City looking to rezoning for job growth

The city hopes to bring high-tech jobs closer to residents.
Thursday, July 19, 2007 | 12:00 a.m. CDT; updated 12:15 p.m. CDT, Monday, July 21, 2008

The city of Columbia hopes bringing industry closer to its residents will attract higher-paying jobs.

The Columbia City Council and the Planning and Zoning Commission are looking at moving industrial areas closer to residents to accommodate technology-based companies. City Manager Bill Watkins requested a brief explanation on how high-tech industry might be accommodated in the Columbia zoning ordinance.

This is just another step to meet the needs of high-tech industries. Discovery Ridge and the Business Incubator are two projects planned to work with MU’s research and development to create jobs and businesses, Watkins said.

Fourth Ward Councilman Jerry Wade, who spoke with Watkins on the matter, said a change in zoning would be a great opportunity for Columbia.

“It’s important that we find ways for the city to be more competitive in the world of high-tech companies, but we need to have the zoning capabilities,” he said.

The current zoning ordinance allows industries geared toward research and development laboratories.

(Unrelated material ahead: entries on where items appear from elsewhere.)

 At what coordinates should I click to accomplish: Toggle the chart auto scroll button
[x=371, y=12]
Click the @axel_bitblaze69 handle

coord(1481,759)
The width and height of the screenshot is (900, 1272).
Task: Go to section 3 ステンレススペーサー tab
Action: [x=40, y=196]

These laboratories are facilities that engage primarily in things such as scientific research and experimental design and aren’t located in residential and general business zones.

“Industries are usually seen as something to be separate from residential and retail areas to protect the public,” said Tim Teddy, city planning director. “These things we’re talking about are clean operations conducted in enclosed buildings.”

If changes are made to the city ordinance, a more flexible approach would be taken to facilitate the location and accommodate the needs of high-tech companies, including allowing light industrial operations (low-tech work) to be conducted in enclosed buildings.

“We want to look at bringing industry to districts that don’t currently allow it,” Teddy said. “This would offer more flexibility to where those industries can locate.”

Wade said the types of locations industries are interested in and where they fit are very different.

“They fit well into mixed-use developments, and we don’t have the things that make a community attractive to them,” he said. “We simply haven’t created the capabilities in our zoning to accommodate to their needs.”

Wade said that if the ordinance is adjusted to accommodate a broader industry base, it could mean good things for Columbia and its residents. As Columbia becomes more competitive, more high-wage employment opportunities are created.

“This isn’t just competitiveness across the country, but it’s a global competitiveness,” he said. “If we want to be in that world, we have to have what it takes to be attractive to those companies.”

Watkins said other land uses, such as offices and retail, could be incorporated.

Regional and Economic Development Inc. President Bernie Andrews said that it’s a good idea to create a mixed-use district and that it’s worth exploring.

“It would give companies a chance to locate here; people can basically live and work in the same general area,” he said.